When I was younger and would get in trouble my dad used to make me sit on the steps and think about what I'd done. He would always tell me to quit feeling sorry for myself whenever I told him that I hated him and wished I had different parents. When you have opposing values from your parents, it's really hard to ever see eye to eye. There's always something there pulling at both of you, and sometimes things just snap.
I've spent the last three weeks feeling sorry for myself. Wanting to run away from this place that's so awful. Wanting things to work out when I haven't even realized how much we both created stories about each other. I created a story that he was going to leave, and so he did. But things are never really that simple. And if they were, they would never really be worth it.
We have a January challenge at work to see who can go to the most fitness classes for the whole month.
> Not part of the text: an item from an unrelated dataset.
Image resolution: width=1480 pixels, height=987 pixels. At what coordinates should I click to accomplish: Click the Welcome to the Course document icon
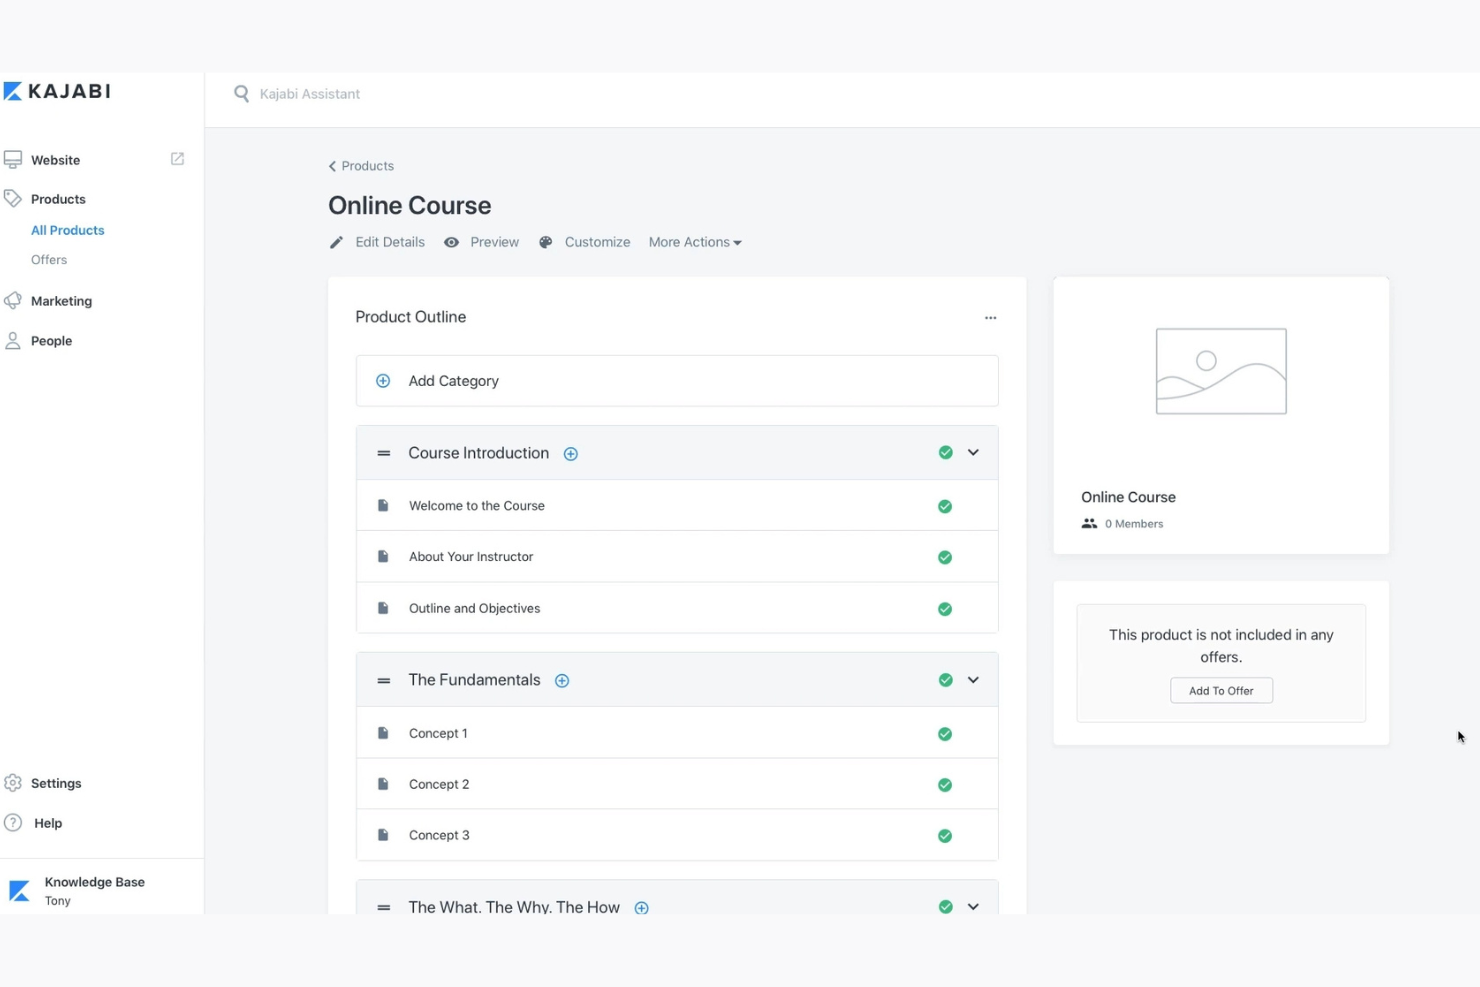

I did yoga in the middle of the Fashion Show mall on the strip in Las Vegas, Nevada today. I write it all dramatically because in the middle of class I realized exactly where I was. And it was incredible.
As part of my job we write our one, five, and ten year personal, business, and fitness goals. It can seem intimidating at first considering my goals and perspective change every week but there are always certain things that stay the same.
Five Year (November 2012-30 years old)
I am being: To make this happen I am being ambitious, creative, peaceful, and organized.
• I live in Asheville, North Carolina, having successfully opened a lululemon athletica as store manager or community coordinator.
• I lead a GREAT staff of people, motivating them to achieve their goals.
• I am going through yoga teacher training.
• I am a published author in small magazines and am working on a book to be published.
Five Year (November 2012-30 years old)
I am being: To make this happen I am being environmental, stable, and content.
• I drive a Prius car.
• I own a house that I will completely redo to be environmentally friendly, as well as remodeling my house by going to garage sales and making new furniture.
• I contribute to the Asheville community through lululemon, yoga, and volunteering.
• I am in a passionate, amazing relationship (possibly married).
I feel silly sharing these now knowing how much will change. For now what I'm working on is being able to do a freakin' headstand alone, not up against a wall, during yoga. And to be able to breathe calmly for fifteen seconds while doing it.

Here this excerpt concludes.